I have to be surprised in some way, by shape of the poem or by image or rhetoric turn. I look/listen for music and dazzle. I need to feel like I’ve traveled a bit from the title to the last word of a poem. And this isn’t scientific or theoretical, but it needs to feel a little bit like magic on my tongue when I read it out loud.

 

What have you read recently that inspires you? Or listened to or watched, for that matter!

Last month my husband surprised me with tickets to see the musical, Hamilton.
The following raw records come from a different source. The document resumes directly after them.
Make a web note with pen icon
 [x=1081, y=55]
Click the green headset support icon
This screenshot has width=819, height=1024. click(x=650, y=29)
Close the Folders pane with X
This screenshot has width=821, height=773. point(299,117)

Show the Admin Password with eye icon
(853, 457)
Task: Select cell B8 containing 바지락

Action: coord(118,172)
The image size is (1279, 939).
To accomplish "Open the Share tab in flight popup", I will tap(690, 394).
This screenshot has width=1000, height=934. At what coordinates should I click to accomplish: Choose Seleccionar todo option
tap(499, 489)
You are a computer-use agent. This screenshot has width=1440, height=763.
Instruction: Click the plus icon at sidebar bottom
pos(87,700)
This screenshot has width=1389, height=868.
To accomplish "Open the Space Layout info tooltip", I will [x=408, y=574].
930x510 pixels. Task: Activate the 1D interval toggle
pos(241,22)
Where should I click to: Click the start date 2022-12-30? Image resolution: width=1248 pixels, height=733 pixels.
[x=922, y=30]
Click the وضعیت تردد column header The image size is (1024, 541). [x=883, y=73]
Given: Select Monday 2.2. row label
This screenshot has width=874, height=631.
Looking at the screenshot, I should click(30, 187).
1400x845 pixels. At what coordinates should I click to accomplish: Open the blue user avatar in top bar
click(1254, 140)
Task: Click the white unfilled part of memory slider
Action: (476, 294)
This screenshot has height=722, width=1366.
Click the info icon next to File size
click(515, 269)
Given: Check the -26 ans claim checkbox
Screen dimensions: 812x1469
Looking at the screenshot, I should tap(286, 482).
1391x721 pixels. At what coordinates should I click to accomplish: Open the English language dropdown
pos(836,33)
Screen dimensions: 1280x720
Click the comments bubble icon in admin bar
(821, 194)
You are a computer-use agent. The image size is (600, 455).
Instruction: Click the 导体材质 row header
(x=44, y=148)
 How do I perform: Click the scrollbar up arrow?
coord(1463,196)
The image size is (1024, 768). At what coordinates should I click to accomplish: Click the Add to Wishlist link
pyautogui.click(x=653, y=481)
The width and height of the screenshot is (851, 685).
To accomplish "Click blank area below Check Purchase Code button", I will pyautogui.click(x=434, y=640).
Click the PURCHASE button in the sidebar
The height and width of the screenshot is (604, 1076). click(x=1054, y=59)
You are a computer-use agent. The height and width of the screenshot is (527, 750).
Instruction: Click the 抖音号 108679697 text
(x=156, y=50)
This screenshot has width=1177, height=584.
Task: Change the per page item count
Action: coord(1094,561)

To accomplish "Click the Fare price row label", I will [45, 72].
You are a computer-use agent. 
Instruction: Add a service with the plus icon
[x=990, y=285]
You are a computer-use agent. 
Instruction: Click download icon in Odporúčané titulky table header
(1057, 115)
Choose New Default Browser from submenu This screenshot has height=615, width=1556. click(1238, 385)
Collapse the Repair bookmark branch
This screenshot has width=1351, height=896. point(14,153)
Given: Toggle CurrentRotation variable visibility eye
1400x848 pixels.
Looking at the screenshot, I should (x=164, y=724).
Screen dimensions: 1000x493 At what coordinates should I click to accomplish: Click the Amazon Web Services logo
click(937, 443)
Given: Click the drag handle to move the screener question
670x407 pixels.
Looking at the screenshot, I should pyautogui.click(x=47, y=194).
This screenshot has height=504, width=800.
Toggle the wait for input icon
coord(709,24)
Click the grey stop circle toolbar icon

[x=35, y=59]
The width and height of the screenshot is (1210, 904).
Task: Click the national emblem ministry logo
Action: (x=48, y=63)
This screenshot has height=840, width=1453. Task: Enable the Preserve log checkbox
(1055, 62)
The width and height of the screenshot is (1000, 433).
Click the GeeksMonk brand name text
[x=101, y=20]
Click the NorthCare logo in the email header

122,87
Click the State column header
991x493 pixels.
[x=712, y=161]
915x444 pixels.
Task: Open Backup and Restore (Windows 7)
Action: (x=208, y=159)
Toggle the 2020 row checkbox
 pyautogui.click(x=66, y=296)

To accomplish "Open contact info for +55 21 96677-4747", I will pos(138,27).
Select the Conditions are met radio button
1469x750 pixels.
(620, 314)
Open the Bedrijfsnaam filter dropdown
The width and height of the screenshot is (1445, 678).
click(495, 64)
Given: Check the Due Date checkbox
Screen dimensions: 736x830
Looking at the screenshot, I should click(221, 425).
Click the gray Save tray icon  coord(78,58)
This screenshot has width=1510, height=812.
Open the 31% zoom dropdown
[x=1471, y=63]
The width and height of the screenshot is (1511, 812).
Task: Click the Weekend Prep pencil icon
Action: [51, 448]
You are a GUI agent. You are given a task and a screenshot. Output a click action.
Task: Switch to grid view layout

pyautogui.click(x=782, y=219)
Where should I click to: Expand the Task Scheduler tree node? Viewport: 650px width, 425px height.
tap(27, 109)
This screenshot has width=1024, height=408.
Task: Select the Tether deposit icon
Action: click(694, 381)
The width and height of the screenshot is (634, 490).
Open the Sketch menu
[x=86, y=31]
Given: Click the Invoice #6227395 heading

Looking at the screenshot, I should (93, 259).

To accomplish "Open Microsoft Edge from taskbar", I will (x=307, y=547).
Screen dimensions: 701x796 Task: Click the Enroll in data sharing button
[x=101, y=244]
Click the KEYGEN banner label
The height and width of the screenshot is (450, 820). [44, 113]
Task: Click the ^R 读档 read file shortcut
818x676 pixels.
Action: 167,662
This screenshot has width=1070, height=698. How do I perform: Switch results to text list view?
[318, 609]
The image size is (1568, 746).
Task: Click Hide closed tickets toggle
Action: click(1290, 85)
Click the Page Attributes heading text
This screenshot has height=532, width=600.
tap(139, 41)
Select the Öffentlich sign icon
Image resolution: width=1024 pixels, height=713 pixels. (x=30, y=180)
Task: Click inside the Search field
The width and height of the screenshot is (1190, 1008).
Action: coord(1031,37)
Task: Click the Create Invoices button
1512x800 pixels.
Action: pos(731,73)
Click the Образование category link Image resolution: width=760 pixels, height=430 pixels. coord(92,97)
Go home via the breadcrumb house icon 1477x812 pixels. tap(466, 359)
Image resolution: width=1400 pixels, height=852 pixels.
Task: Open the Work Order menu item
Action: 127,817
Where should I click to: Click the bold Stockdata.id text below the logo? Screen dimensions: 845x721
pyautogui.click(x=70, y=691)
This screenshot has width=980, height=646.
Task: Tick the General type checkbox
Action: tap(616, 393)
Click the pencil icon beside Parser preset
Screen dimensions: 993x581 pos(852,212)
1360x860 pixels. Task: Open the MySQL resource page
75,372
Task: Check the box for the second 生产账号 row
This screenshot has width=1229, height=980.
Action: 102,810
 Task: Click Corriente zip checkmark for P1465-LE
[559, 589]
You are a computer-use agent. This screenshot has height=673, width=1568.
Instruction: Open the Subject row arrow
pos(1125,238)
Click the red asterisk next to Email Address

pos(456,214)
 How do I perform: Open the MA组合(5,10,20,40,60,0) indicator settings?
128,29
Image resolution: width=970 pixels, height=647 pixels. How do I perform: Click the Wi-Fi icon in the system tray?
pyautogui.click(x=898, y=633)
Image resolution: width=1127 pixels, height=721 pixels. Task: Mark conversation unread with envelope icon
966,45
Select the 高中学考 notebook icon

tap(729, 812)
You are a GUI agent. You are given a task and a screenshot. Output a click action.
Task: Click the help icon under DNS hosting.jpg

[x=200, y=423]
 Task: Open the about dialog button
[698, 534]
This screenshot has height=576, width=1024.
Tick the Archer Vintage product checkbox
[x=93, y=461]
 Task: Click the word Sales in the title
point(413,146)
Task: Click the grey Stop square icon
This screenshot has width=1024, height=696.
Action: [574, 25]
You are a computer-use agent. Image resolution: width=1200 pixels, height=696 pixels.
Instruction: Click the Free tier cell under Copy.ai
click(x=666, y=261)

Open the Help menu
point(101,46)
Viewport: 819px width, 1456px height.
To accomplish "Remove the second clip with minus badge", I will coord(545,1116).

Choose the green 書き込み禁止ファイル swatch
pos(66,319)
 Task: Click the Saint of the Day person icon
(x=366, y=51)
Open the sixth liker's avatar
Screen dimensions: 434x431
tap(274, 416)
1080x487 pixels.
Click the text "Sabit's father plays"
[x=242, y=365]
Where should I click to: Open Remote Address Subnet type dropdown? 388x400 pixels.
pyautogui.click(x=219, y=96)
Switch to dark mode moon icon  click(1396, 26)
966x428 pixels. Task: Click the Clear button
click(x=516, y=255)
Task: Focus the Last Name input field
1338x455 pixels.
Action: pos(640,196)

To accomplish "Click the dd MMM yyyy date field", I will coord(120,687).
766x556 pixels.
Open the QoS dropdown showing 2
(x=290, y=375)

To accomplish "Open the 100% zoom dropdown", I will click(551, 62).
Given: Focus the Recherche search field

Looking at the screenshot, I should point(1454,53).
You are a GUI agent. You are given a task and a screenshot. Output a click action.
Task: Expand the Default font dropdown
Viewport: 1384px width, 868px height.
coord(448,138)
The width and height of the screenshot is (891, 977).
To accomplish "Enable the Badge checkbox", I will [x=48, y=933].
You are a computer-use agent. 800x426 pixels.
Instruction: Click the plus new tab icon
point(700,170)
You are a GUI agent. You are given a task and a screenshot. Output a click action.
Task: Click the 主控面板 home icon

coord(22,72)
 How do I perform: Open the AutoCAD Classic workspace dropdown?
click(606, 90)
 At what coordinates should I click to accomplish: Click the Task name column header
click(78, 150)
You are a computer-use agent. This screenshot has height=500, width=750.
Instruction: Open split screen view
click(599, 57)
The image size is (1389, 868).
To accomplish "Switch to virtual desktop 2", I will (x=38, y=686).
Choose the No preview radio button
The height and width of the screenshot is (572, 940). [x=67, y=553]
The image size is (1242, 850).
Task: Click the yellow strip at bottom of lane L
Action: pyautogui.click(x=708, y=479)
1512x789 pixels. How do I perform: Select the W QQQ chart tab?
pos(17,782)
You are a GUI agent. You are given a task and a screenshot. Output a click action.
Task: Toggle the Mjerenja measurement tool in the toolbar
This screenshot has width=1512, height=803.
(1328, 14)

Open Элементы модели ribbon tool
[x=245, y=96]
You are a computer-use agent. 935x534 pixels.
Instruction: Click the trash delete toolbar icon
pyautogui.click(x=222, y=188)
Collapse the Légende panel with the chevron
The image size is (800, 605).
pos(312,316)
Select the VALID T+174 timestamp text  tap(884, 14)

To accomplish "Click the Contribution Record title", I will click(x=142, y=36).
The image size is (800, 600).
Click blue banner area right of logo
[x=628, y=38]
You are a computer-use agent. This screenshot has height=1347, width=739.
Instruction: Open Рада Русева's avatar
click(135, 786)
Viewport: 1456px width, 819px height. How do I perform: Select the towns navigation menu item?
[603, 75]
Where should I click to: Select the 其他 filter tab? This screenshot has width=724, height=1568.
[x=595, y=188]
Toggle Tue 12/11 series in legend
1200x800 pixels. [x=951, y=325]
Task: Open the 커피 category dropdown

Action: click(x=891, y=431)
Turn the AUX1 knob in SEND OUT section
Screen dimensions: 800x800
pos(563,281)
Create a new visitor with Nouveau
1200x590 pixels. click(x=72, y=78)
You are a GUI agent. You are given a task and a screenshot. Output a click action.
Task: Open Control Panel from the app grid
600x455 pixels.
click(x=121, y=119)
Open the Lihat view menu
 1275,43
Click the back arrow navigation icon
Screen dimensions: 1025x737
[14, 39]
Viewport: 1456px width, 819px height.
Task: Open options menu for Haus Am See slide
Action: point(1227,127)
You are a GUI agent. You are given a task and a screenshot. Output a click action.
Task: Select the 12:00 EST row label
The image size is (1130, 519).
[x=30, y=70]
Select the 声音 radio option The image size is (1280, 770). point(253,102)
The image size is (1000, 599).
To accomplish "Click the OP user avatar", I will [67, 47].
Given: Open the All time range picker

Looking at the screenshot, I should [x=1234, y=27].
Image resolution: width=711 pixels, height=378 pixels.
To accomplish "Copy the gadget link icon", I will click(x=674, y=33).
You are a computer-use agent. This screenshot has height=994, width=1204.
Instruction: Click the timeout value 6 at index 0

I’m trying to write without hyperbole here but please know that it is simply the greatest single piece of art I have ever seen in my life. That cast recording and the musical itself are probably tops on my list of current obsessions. I’ve been lucky to read the forthcoming poetry collections of Raena Shirali and Marci Calabretta Cancio-Bello, which are both utterly dazzling.

 

Your statement on winning the NEA Poetry fellowship in 2009 said, “I hope to demonstrate how one can be situated without being rooted–be able to travel without getting lost.” You’ve recently been on sabbatical from SUNY Fredonia while working on other things. What projects are you currently situated in, and what are you traveling to next?

New projects include gathering up and solidifying my next collection of poetry, and I have a collection of illustrated nature essays in the works. This coming fall, I’ll be teaching at Ole Miss’ MFA program for the academic year so I’m looking forward to relocating with my whole family for a change of pace. That’s about all I can see project-wise for certain right now—my plate is gloriously full.

 

Here at Mud Season Review, we are required by law to mention mud season in some fashion. As an avid gardener living in western New York, you must be familiar with the phenomenon. What do you appreciate about mud season, personally or artistically?

Mud means thaw and soon-to-be release from the iciest, dreariest winters in the land (western NY). It also means worms and the Pascal moon and birdsong and getting the garden cleaned up and wearing my favorite red Hunter boots as I walk my garden to see what survived and what didn’t.

 

As our featured poet for the print issue, you have a soapbox. Do you have any thoughts about things that you wish contemporary poetry (or writing in general) were doing a better job of? Or praise for things it’s doing well?

Though I am very proud of my time in grad school and the chance to work with incredible faculty and peers (many of whom I still consider family friends to this day), I know my writing would have been different had I been exposed to more writers of color, particularly more Asian-American poets. Most of my first collection, Miracle Fruit, comprised a good portion of my thesis and has gone through several printings, but I would not have been able to put it together without some crucial writing tools I picked up in grad school—I learned how to read and write critically, and I also learned the necessity of finding other kindred spirits to help continue the camaraderie long after workshop has ended.

You have to remember that this was mostly pre-internet, so I didn’t know very many writers of color, outside the ones in my writing program. The act of writing can be a lonely endeavor at times, and I’m so grateful for the fellowship and writers I’ve met from being a faculty member at Kundiman and thrilled there are places like Cave Canem and CantoMundo to help foster writers of color across the country. Luckily, today there are more resources and more places that have a deep commitment to finding and showcasing diverse voices. The internet, for all its perils, has been huge in introducing others to the wide range of voices out there. It’s a vibrant and wondrous time to be a poet, much less lonesome I think than even a decade ago.

 

 

 

Aimee Nezhukumatathil

Aimee Nezhukumatathil is the author of three collections of poetry and, with Ross Gay, co-authored Lace & Pyrite, a chapbook of nature poems. She serves as poetry editor of Orion magazine and her writing appears in Brevity, Poetry, Tin House, and in The Best American Poetry series. She is professor of English at The State University of New York at Fredonia, and in 2016-17, will be the Grisham Writer-in-Residence for University of Mississippi’s MFA program.